Our Irrational Brains Are Killing Us


“Nothing is perfect. Life is messy. Relationships are complex. Outcomes are uncertain. People are irrational.” – Hugh Mackay

Our brains evolved over millions of years and made us the best hunter-gatherers the world had ever seen. We survived. We thrived. We spread across the globe and built great civilizations. 

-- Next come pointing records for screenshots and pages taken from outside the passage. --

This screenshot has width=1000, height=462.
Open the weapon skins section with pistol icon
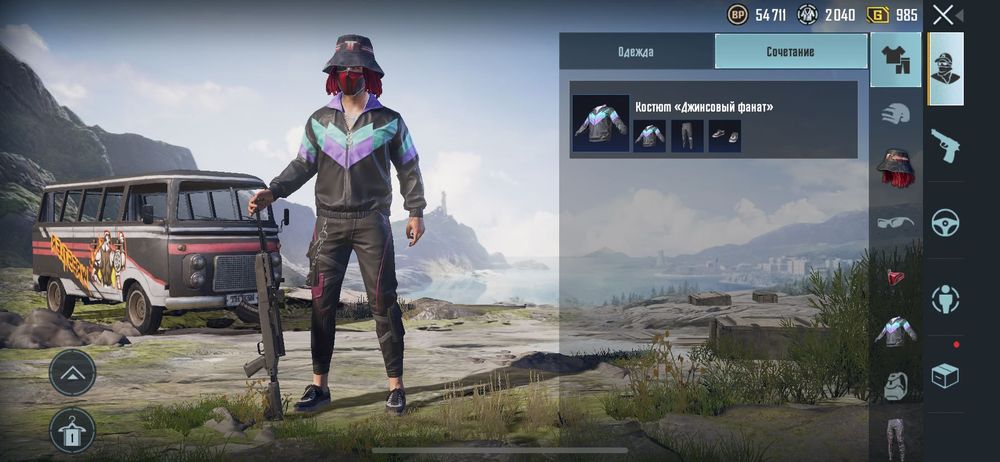[x=946, y=145]
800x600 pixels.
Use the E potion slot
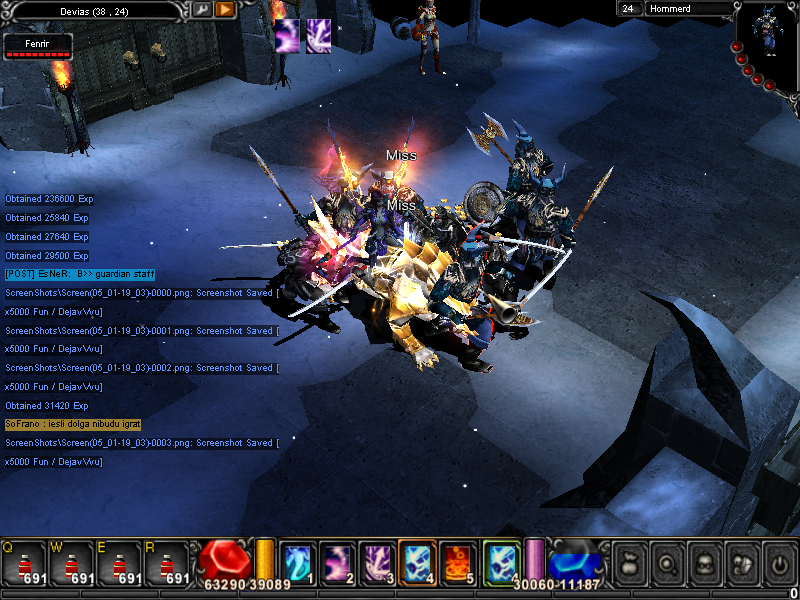tap(120, 565)
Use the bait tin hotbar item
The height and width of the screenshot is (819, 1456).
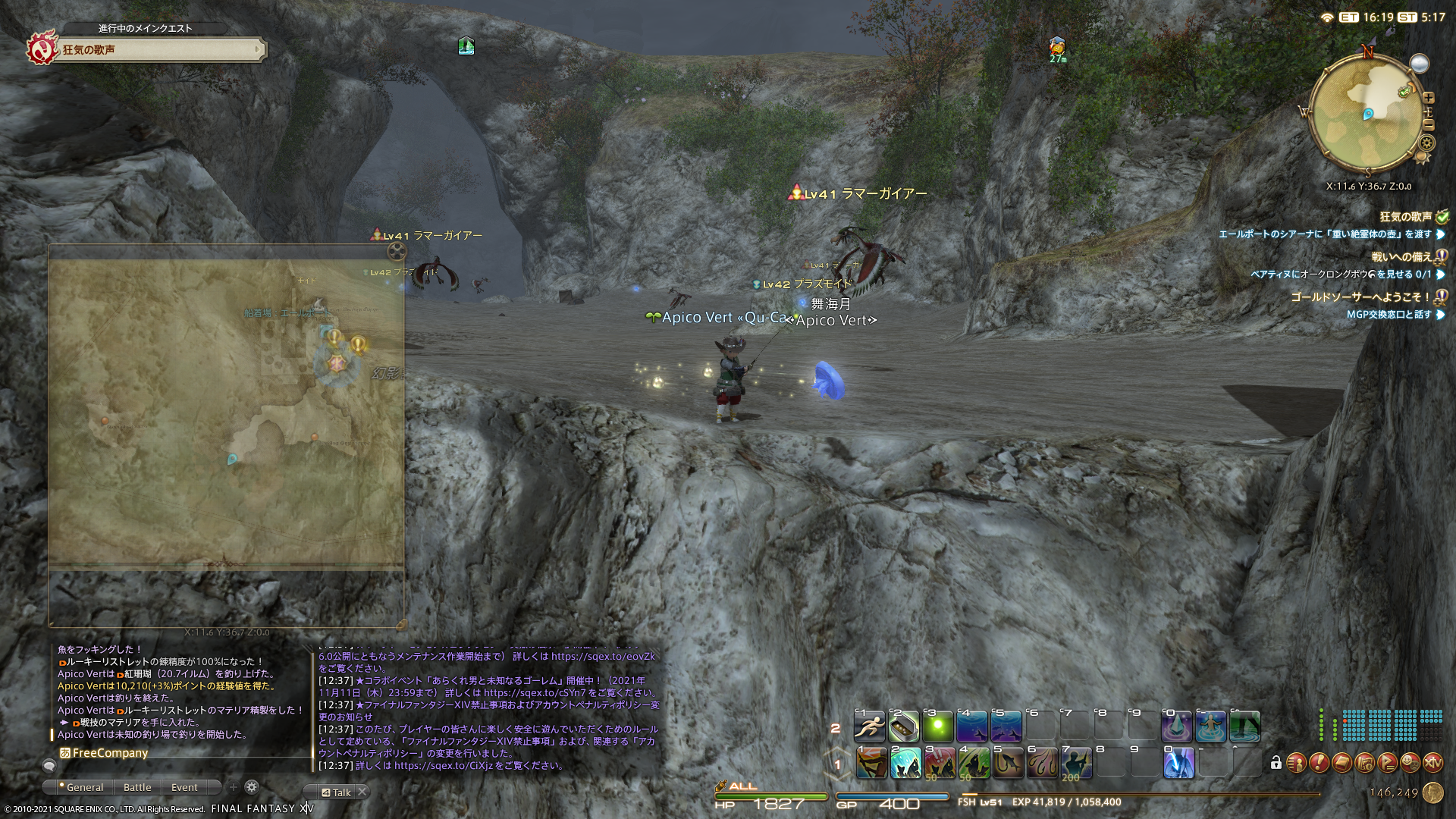[904, 726]

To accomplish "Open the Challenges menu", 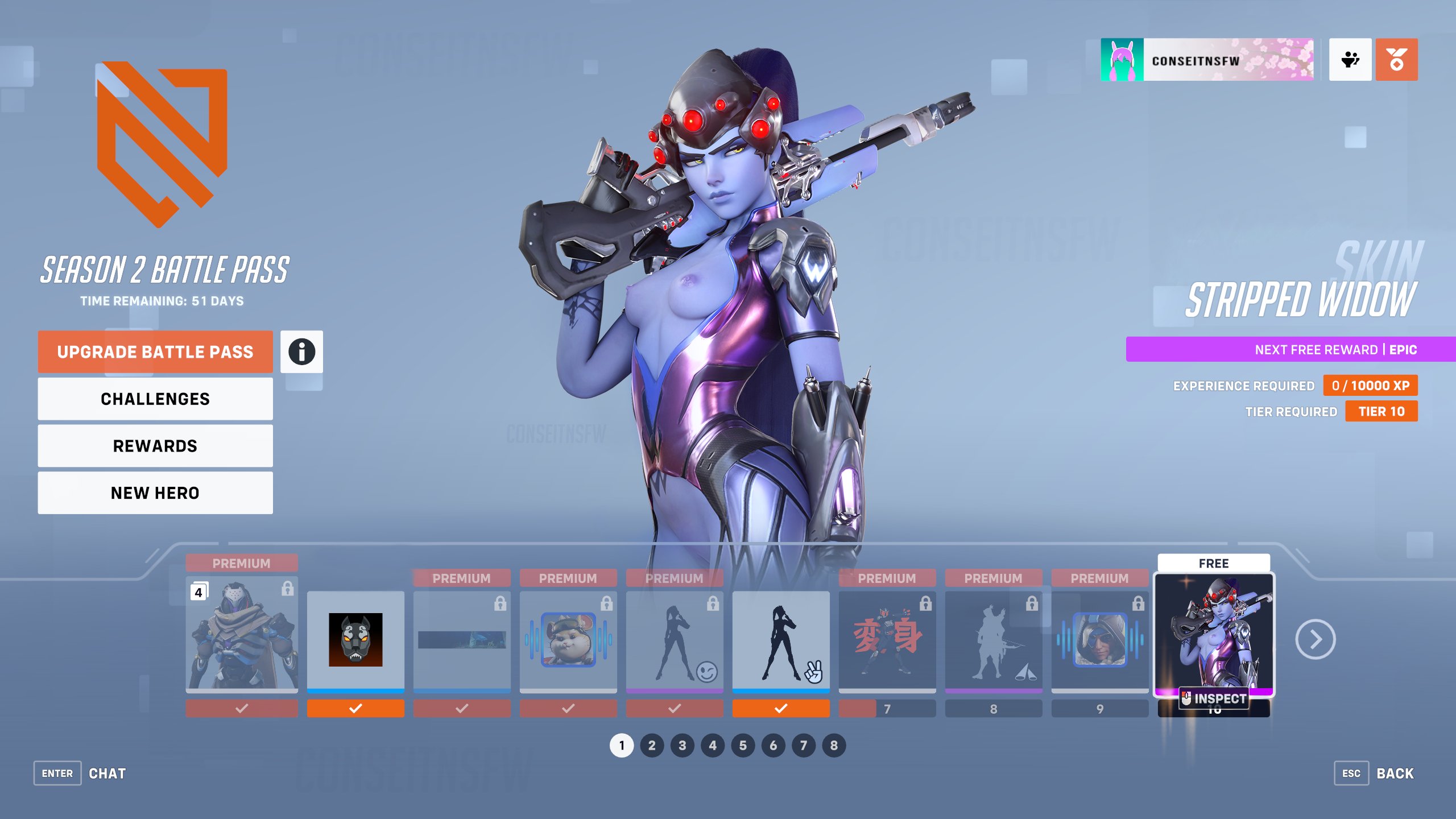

Unfortunately, the same evolution that helped us survive has led to rampant foolishness. Brains that made sense of the savanna can be amusingly irrational in the modern world. We’re fish out of water. But while it took fish millions of years to adapt to life on land, we’ve only had a measly hundred years to go from small farming villages to towering megacities.  Our brains haven’t caught up–we still have mental fins instead of feet, and sometimes we flounder.


Here are some examples where our irrational brain might be killing us (or at least not helping us) in the most important parts of modern life.


Our Physical Health: Fat and sugar used to be hard to come by, and our ancestors had to conserve energy whenever they could. This led to brains that crave a fast hit of fat and sugar. We’re built to crave fast food and salty snacks and resist that morning jog. But our abundant sources of fast hits have made us more likely to die from consuming too many calories instead of too few.1 Humans spend up to four hours a day trying to resist these urges, and we often give in to our irrational desires, which may take years off of our lives.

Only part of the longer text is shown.